Should I delay buying property to take advantage of potential changes to the SDLT regime?

When he hasn’t been busy stirring the Brexit pot Boris Johnson has managed to find time in recent weeks to get the residential property market aflutter with his suggestions for overhauling the SDLT system.

Not being one for small measures, Mr Johnson has suggested switching liability for SLDT from buyers to sellers which really would be a complete overhaul of the current regime. Of course this raises far more questions than it answers as there are so many different facets of the current system of exemptions and reliefs that would simply be swept away. What might replace them? We simply have no idea.

Whilst I would be the first to accept that the current rules are complex, confusing and no doubt at times unfair, with the current absence of detail on any of Mr Johnson’s plans it is impossible to say what the potential impact might be. Unfortunately in announcing a barely formulated plan to change the system he has introduced yet more uncertainly and concern to a market which is already under immense strain.

We are receiving near daily requests from clients to advise on whether they should be delaying selling or buying a property until after the changes come into effect. This really is the million dollar question when at present we don’t even know if the system is being changed, let alone how and when.

Here’s hoping for a little clarity very soon.

Within days of Boris Johnson becoming the new Prime Minister, it was announced that an overhaul of stamp duty was being planned.

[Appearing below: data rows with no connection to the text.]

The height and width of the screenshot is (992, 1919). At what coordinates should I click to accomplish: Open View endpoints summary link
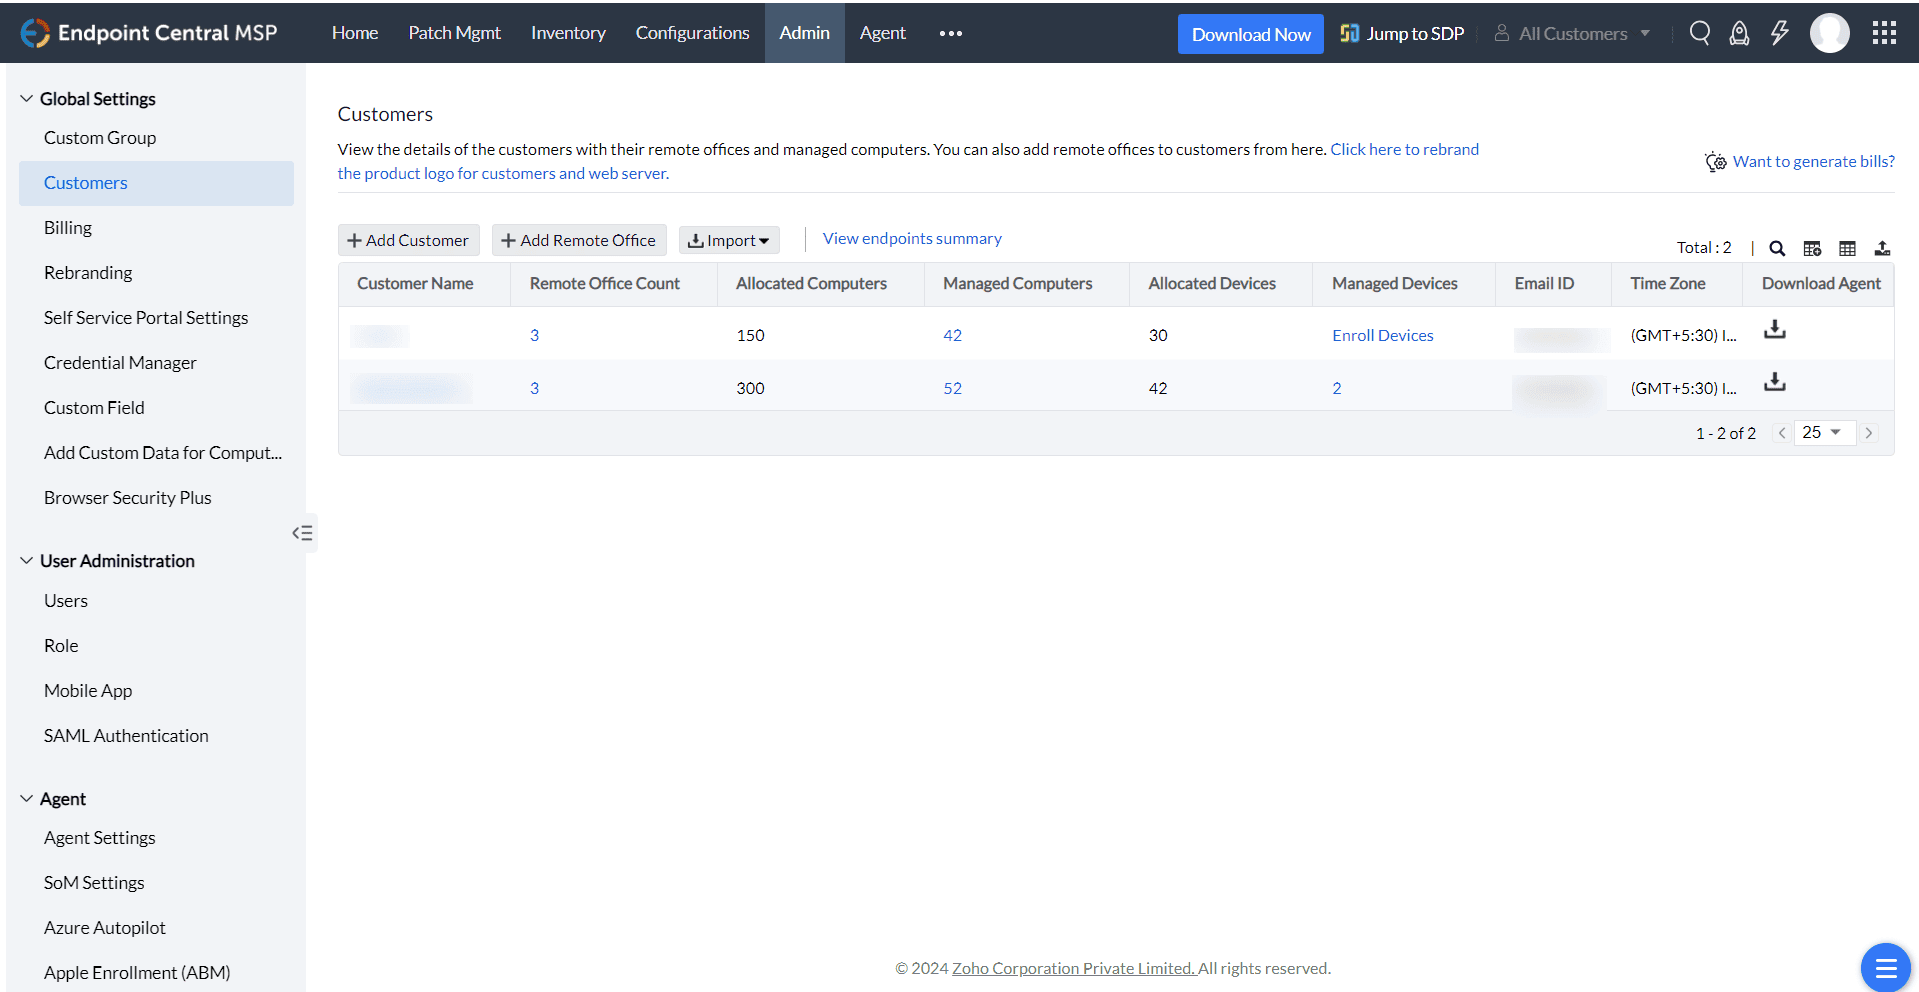pos(912,238)
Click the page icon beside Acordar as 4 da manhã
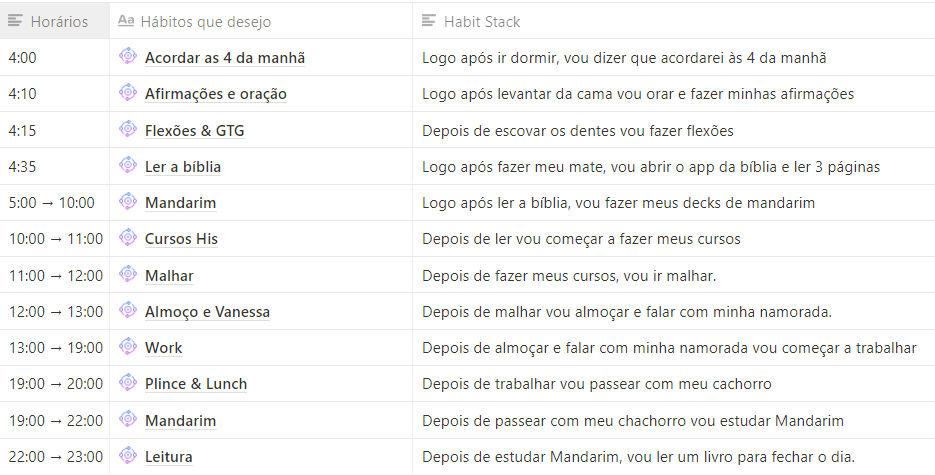This screenshot has width=935, height=475. tap(127, 57)
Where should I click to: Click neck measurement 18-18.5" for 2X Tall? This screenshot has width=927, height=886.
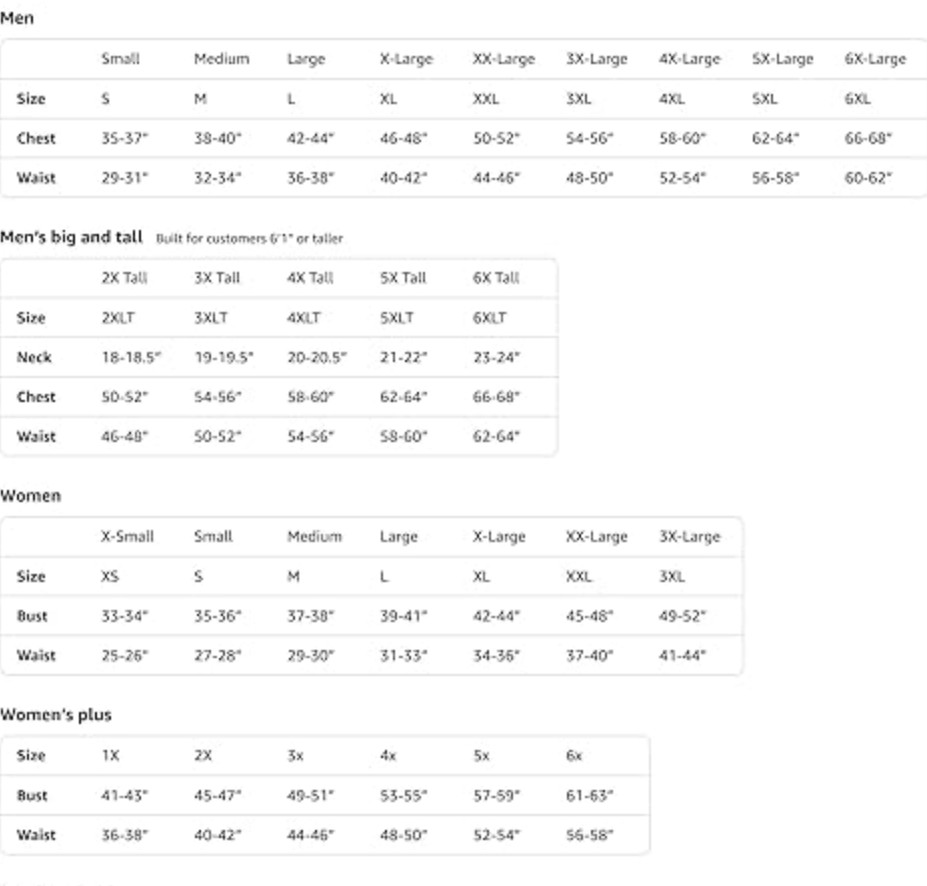tap(131, 358)
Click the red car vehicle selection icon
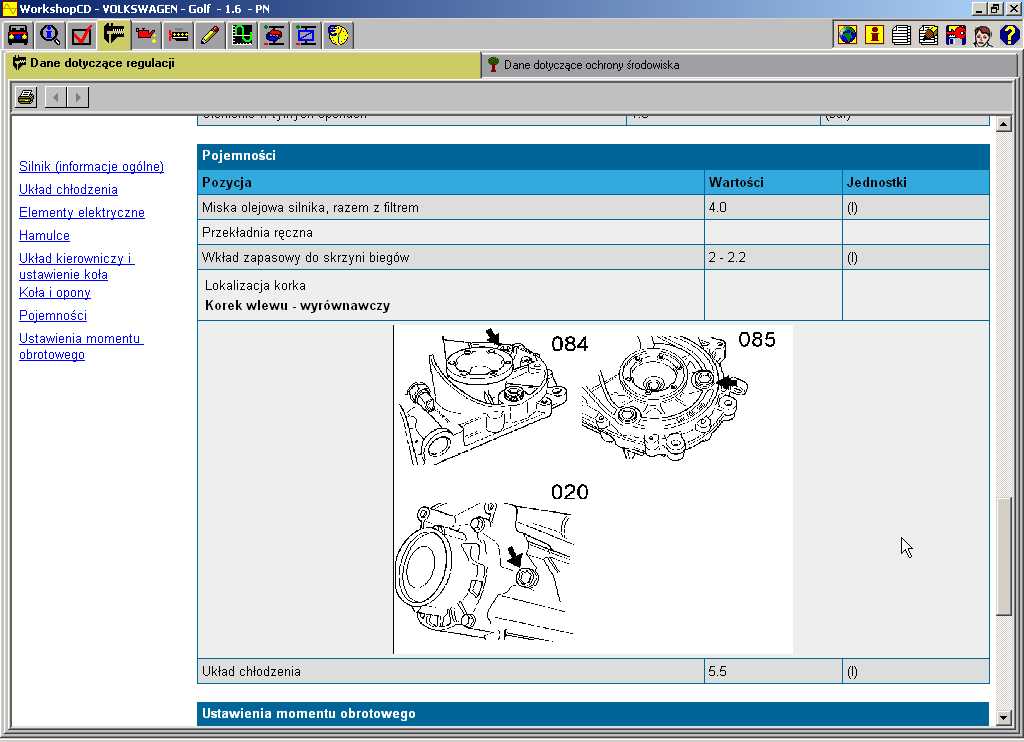 pos(18,36)
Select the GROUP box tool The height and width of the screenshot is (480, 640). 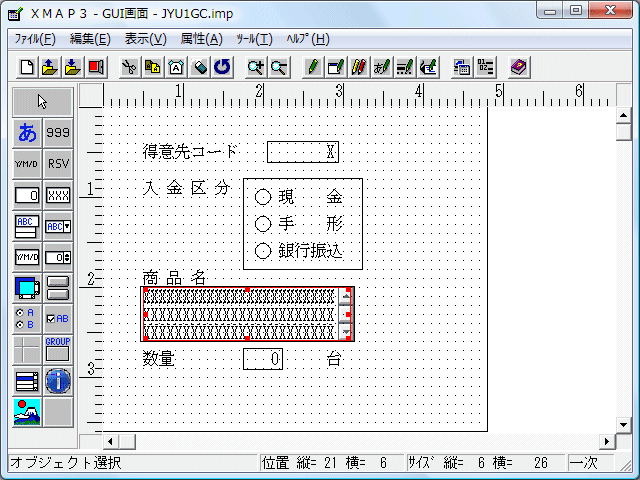point(58,349)
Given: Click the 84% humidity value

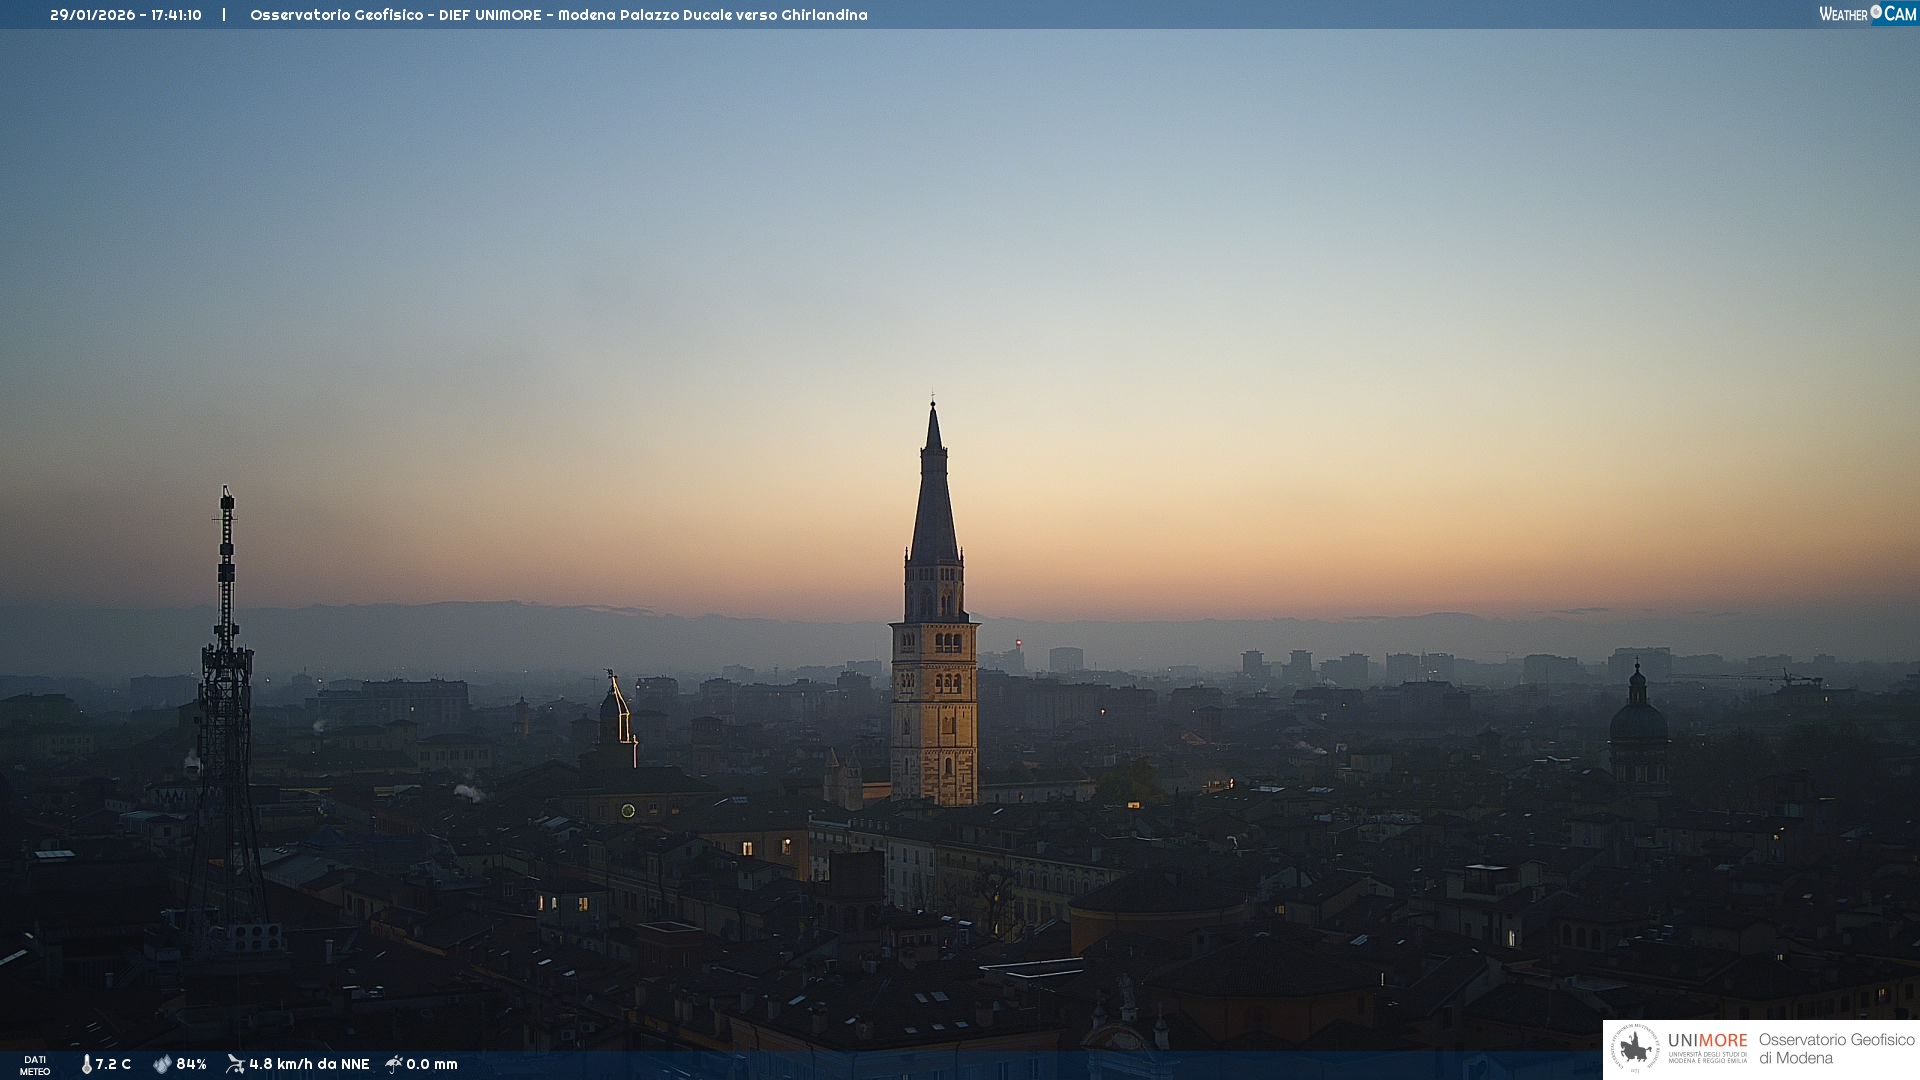Looking at the screenshot, I should coord(191,1064).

It has been reported that the shake-up could come as soon as September when the new Chancellor is expected to hold an early emergency Budget.

Mr Johnson has told MPs that an overhaul of stamp duty is needed to help first-time buyers get on the ladder and to give the London property market renewed energy.

One proposal being looked at would raise the property value at which stamp duty is charged from £125,000 to £500,000. 

Another more radical measure is to switch the liability for paying the levy from the buyer to the seller.